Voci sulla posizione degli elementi
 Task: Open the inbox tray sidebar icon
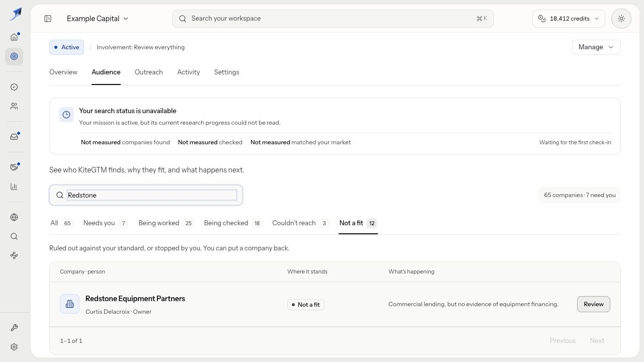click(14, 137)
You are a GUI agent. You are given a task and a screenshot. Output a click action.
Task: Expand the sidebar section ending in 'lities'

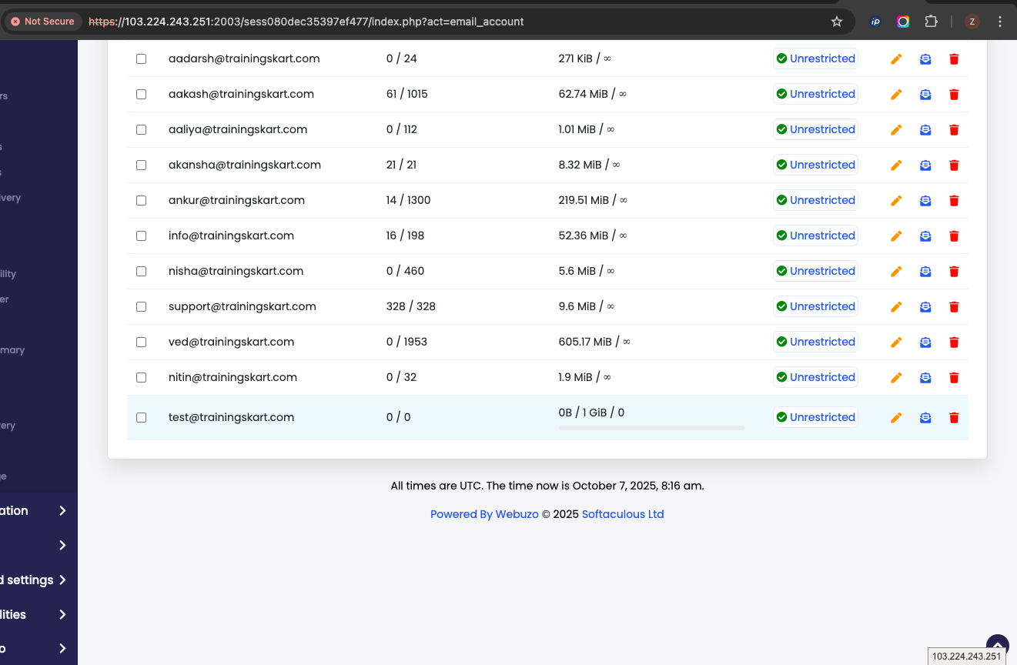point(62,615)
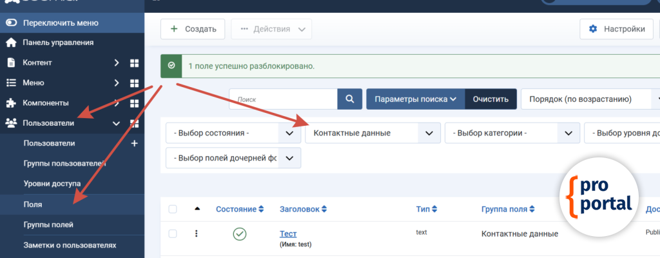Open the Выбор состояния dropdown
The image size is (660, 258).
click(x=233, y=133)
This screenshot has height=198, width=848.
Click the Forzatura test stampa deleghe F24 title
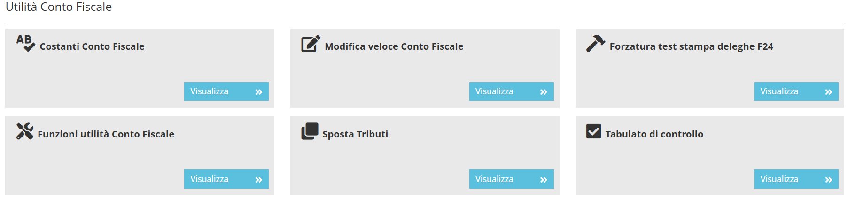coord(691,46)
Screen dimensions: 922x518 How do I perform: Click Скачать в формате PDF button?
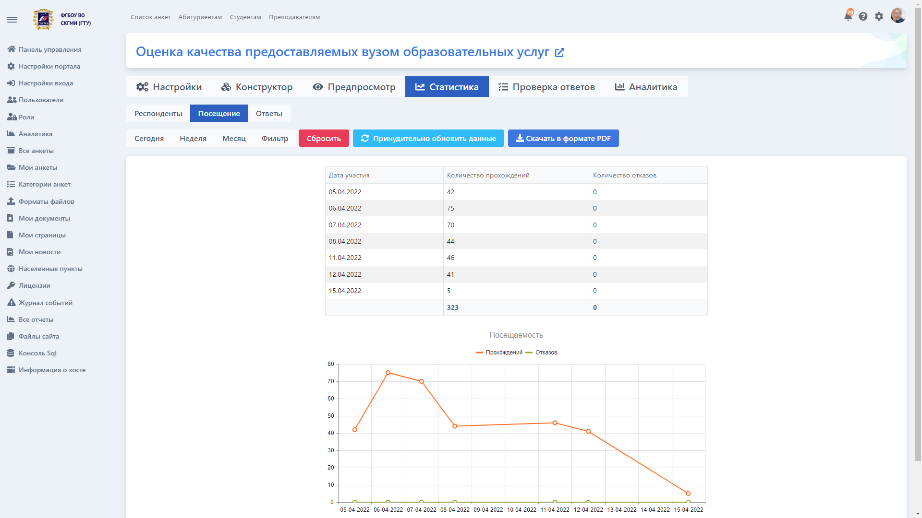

Da svolgere: Modifica la parte che si apre con la riga contenente "You are a GUI" e si chiude con quella contenente "coord(691,46)": riscrivila sostituendo "Expand" con "Collapse" e lasciando invariato tutto il resto. Ometti le immagini.

Risposta attesa:
You are a GUI agent. You are given a task and a screenshot. Output a click action.
Task: Collapse the sidebar section ending in 'lities'

point(62,615)
Open the Выбор состояния dropdown
The image size is (660, 258).
click(x=233, y=133)
This screenshot has height=198, width=848.
Click the Forzatura test stampa deleghe F24 title
coord(691,46)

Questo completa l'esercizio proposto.